▶ TASK STATEMENT: Only a number is wanted here, namely how many lines of the data contain the string "computer".

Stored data
**********
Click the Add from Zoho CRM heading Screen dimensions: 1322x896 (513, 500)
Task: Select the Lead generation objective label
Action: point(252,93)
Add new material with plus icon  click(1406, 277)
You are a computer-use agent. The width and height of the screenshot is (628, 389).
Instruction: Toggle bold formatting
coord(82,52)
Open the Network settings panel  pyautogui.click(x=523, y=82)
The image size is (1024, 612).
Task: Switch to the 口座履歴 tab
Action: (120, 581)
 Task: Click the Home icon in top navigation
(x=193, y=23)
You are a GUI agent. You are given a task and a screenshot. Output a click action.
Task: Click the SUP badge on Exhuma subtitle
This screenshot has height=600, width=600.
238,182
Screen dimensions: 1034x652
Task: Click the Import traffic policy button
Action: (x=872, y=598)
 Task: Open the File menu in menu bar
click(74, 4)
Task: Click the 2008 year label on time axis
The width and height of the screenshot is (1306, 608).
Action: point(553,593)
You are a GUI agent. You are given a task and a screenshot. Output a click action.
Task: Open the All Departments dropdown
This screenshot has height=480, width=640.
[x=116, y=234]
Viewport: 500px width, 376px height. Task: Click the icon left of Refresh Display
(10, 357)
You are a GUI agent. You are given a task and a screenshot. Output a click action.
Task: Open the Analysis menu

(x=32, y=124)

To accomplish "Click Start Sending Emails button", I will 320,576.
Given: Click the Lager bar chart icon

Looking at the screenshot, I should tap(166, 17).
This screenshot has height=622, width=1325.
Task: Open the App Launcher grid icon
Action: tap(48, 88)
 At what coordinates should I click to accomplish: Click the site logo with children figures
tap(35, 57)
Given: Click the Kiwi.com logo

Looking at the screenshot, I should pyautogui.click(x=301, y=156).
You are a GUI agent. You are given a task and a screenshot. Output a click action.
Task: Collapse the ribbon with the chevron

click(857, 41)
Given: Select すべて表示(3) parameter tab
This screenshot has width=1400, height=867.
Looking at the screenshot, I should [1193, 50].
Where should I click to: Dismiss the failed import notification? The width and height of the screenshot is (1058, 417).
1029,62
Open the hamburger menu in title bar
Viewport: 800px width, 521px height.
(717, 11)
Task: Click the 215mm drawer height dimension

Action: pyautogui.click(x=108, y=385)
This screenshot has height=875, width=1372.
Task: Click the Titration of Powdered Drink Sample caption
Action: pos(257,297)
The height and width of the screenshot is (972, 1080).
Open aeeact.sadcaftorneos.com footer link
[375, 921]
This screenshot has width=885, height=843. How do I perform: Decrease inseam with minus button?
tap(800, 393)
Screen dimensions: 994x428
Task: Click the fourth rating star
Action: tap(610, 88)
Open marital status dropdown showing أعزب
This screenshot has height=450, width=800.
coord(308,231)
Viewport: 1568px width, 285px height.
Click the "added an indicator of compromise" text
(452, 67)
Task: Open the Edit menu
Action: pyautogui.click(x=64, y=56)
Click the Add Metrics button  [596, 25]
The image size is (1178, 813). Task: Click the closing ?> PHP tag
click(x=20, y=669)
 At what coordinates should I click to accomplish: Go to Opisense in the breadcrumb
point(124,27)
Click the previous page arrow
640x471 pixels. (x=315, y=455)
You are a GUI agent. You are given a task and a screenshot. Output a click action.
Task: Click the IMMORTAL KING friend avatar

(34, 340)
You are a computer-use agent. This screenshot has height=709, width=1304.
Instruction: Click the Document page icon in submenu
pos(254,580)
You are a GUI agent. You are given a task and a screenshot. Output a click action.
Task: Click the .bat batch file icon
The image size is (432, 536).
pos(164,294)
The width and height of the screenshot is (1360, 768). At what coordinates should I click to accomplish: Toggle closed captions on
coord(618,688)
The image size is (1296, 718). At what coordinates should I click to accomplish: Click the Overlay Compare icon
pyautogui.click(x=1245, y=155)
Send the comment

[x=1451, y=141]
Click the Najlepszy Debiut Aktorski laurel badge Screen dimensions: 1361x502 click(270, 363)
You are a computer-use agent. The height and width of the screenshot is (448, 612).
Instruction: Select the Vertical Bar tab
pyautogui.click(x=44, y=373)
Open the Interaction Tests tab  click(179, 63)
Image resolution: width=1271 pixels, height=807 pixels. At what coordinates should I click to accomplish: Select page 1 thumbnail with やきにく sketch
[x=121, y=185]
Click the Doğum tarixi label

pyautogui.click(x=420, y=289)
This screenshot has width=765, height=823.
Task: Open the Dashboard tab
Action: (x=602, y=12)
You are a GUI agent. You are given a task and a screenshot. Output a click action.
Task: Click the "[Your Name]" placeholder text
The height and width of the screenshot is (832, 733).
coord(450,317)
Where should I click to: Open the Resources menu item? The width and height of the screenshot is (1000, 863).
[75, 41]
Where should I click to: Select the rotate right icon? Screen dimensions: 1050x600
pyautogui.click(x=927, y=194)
**********
▶ TASK RESULT: 3